> SOURCE RECORDS:
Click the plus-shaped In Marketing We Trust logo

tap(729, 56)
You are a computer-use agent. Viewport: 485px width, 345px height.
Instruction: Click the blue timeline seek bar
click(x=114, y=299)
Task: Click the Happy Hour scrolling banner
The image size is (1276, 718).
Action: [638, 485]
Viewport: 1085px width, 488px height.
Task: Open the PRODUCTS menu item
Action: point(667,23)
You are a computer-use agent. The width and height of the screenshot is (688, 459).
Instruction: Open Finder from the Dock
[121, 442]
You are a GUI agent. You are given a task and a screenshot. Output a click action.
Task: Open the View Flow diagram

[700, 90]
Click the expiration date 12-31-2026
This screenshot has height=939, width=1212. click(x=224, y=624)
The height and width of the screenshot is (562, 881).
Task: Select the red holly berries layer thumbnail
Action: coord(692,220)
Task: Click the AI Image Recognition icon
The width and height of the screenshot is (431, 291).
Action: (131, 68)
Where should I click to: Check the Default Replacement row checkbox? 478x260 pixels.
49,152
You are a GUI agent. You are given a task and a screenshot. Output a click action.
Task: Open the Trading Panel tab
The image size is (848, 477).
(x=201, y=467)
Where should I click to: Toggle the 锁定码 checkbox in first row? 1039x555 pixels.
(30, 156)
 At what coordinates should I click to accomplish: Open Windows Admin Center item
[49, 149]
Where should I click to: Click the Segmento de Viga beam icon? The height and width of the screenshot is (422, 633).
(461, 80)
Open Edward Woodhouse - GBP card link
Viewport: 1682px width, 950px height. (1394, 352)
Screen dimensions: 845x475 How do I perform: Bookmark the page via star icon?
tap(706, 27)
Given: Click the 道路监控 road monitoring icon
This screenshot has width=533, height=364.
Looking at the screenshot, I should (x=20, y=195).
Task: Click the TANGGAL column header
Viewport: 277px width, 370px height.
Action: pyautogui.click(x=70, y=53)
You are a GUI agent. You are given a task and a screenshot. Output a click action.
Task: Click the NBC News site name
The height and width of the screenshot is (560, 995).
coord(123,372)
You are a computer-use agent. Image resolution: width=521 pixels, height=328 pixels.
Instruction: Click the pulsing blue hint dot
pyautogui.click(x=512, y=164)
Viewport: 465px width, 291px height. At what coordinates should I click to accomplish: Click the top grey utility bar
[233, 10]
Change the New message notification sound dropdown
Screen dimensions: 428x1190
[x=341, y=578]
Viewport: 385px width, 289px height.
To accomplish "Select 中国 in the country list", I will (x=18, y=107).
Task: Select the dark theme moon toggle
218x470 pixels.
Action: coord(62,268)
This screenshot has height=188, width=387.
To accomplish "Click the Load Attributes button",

> REQUEST:
Reproduce the data without changes, from its first line up to and including the line containing "Action: pyautogui.click(x=70, y=53)".

> FULL ANSWER:
Click the plus-shaped In Marketing We Trust logo

tap(729, 56)
You are a computer-use agent. Viewport: 485px width, 345px height.
Instruction: Click the blue timeline seek bar
click(x=114, y=299)
Task: Click the Happy Hour scrolling banner
The image size is (1276, 718).
Action: [638, 485]
Viewport: 1085px width, 488px height.
Task: Open the PRODUCTS menu item
Action: point(667,23)
You are a computer-use agent. The width and height of the screenshot is (688, 459).
Instruction: Open Finder from the Dock
[121, 442]
You are a GUI agent. You are given a task and a screenshot. Output a click action.
Task: Open the View Flow diagram

[700, 90]
Click the expiration date 12-31-2026
This screenshot has height=939, width=1212. click(x=224, y=624)
The height and width of the screenshot is (562, 881).
Task: Select the red holly berries layer thumbnail
Action: coord(692,220)
Task: Click the AI Image Recognition icon
The width and height of the screenshot is (431, 291).
Action: (131, 68)
Where should I click to: Check the Default Replacement row checkbox? 478x260 pixels.
49,152
You are a GUI agent. You are given a task and a screenshot. Output a click action.
Task: Open the Trading Panel tab
The image size is (848, 477).
(x=201, y=467)
Where should I click to: Toggle the 锁定码 checkbox in first row? 1039x555 pixels.
(30, 156)
 At what coordinates should I click to accomplish: Open Windows Admin Center item
[49, 149]
Where should I click to: Click the Segmento de Viga beam icon? The height and width of the screenshot is (422, 633).
(461, 80)
Open Edward Woodhouse - GBP card link
Viewport: 1682px width, 950px height. (1394, 352)
Screen dimensions: 845x475 How do I perform: Bookmark the page via star icon?
tap(706, 27)
Given: Click the 道路监控 road monitoring icon
This screenshot has width=533, height=364.
Looking at the screenshot, I should (x=20, y=195).
Task: Click the TANGGAL column header
Viewport: 277px width, 370px height.
Action: pyautogui.click(x=70, y=53)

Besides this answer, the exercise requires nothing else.